:: Document text
This document was published by the Crosswalk Project as an API Draft. If you wish to make comments regarding this document, please send them to crosswalk-dev@lists.crosswalk-project.org. All comments are welcome.

Introduction

Interfaces

ScenePerception

The ScenePerception interface provides methods to track and scan scenes for augmented reality applications. The ScenePerception interface is exposed through realsense module.

Promise<void> init(optional InitialConfiguration config)
Initialize the Scene Perception module with user-defined configuration.
optional InitialConfiguration config
The initial user defined configuration which will be passed to Scene Perception module.
Promise<void> start()
Start scene perception. This method should be called after the init get called and successfully returned, otherwise it will fail with error.
Promise<void> stop()
Stop scene perception. Calling this method will terminate the scene perception procedure. If scene perception has not been started, it will take no effect.
::::
§ Task requirements:
**A)** List every method that the Scene Perception API draft defines for the ScenePerception interface, giving each full signature.
**B)** Continue the Scene Perception API draft from its final sentence onward.
:: Supplied data
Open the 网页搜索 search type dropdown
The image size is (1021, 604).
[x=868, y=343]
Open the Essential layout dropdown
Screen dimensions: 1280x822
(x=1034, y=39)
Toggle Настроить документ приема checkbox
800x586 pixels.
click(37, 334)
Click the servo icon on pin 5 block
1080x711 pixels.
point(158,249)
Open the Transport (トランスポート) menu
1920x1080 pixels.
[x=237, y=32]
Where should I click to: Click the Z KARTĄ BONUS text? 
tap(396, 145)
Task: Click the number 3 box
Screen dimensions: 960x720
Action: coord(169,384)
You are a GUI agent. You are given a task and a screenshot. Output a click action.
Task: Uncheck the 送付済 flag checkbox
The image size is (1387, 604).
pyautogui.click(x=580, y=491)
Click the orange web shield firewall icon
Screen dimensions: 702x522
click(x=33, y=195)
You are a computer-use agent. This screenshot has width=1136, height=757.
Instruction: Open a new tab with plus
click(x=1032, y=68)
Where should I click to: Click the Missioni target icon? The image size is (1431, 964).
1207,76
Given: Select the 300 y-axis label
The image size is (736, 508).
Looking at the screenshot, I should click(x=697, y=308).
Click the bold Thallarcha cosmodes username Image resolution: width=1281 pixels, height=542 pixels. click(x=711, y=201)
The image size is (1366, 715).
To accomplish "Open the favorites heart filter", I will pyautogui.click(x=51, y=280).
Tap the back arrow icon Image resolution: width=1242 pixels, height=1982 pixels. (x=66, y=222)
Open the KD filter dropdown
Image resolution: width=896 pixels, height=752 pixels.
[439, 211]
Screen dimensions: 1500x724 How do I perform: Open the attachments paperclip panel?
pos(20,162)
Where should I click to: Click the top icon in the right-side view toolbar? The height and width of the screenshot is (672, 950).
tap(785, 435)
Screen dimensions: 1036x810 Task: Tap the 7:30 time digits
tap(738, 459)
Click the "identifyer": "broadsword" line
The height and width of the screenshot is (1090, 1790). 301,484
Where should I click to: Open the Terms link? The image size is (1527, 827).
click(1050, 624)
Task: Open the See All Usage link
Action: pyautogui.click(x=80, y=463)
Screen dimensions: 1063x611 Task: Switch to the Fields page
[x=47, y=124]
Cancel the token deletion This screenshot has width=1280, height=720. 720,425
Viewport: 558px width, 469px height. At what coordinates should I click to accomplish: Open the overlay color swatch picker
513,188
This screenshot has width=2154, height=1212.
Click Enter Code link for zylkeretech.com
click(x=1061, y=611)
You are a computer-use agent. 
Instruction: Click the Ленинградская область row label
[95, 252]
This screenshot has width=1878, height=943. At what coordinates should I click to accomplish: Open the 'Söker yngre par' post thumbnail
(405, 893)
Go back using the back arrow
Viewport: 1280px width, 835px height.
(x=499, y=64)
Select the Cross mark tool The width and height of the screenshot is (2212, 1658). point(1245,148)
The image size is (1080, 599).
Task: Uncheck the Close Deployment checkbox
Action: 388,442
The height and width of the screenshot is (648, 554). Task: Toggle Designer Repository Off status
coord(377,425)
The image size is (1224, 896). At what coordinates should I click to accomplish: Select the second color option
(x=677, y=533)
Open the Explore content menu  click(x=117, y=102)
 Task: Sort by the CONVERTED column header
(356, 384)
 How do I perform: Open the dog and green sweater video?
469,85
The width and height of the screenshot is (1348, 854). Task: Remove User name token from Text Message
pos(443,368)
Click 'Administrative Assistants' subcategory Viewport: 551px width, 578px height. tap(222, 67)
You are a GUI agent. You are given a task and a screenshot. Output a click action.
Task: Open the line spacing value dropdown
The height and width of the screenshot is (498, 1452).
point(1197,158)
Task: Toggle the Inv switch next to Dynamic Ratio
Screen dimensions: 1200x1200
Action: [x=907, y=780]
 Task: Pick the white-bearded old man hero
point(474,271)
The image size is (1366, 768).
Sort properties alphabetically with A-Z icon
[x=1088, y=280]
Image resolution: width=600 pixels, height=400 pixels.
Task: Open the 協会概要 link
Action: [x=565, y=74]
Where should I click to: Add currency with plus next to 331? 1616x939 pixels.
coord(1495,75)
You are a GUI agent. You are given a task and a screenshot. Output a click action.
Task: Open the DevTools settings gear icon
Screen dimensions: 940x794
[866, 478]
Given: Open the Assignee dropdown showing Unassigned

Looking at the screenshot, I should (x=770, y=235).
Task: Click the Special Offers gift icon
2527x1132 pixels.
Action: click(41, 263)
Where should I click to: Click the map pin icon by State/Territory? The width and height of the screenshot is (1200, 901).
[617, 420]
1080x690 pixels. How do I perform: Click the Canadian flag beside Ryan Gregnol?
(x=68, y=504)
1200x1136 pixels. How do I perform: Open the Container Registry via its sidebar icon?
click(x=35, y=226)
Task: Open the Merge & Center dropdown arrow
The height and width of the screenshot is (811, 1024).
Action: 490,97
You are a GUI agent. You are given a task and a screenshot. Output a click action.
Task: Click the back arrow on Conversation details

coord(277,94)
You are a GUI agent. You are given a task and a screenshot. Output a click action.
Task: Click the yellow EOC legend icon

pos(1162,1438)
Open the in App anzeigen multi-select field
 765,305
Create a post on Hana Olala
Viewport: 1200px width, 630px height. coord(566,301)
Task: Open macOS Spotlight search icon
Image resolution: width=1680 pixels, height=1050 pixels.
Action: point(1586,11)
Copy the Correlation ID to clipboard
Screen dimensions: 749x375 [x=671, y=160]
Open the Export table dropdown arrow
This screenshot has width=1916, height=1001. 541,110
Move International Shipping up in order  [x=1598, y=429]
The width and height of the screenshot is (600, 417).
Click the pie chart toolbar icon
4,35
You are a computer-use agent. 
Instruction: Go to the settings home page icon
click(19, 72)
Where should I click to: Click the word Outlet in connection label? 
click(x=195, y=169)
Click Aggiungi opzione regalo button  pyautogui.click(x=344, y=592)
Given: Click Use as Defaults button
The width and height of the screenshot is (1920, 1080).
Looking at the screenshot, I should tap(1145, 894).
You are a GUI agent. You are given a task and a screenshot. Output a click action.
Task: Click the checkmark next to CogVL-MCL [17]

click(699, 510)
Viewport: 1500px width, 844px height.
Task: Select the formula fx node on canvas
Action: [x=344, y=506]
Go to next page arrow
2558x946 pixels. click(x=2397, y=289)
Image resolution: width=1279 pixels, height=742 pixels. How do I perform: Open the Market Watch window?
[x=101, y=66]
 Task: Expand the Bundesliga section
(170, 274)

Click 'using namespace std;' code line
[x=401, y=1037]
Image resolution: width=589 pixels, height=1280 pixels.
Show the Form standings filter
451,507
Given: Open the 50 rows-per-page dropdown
::::
§ Responses to the tasks:
**A)**
Promise<void> init(optional InitialConfiguration config)
Promise<void> start()
Promise<void> stop()

**B)**
Promise<void> reset()
Reset scene perception module to its initial state.
Promise<void> destroy()
Destroy the scene perception object. After calling this method the scene perception object will no longer being valid, you need to call init to re-initialize it if you want to use again.
Promise<void> enableReconstruction(boolean enable)
Allows user to enable/disable integration of upcoming camera stream into 3D volume. If disabled the volume will not be updated. However scene perception will still keep tracking the camera. This is a control parameter which can be updated before passing every frame to the module.
boolean enable
Flag to enable/disable reconstruction.
Promise<void> enableRelocalization(boolean enable)
Allows user to enable/disable re-localization feature of scene perception's camera tracking. By default re-localization is enabled. This functionality is only available after init is called.
boolean enable
Flag to enable/disable re-localization.
Promise<boolean> isReconstructionEnabled()
Allows user to check whether integration of upcoming camera stream into 3D volume is enabled or disabled.
Promise<Sample> getSample()
Allows user to access the surface's captured sample that are within view from camera's current pose asynchronously.
Promise<Vertices> getVertices()
Allows user to access the surface's vertices that are within view from camera's current pose asynchronously.
Promise<Normals> getNormals()
Allows user to access normals of surface that are within view from the camera's current pose asynchronously.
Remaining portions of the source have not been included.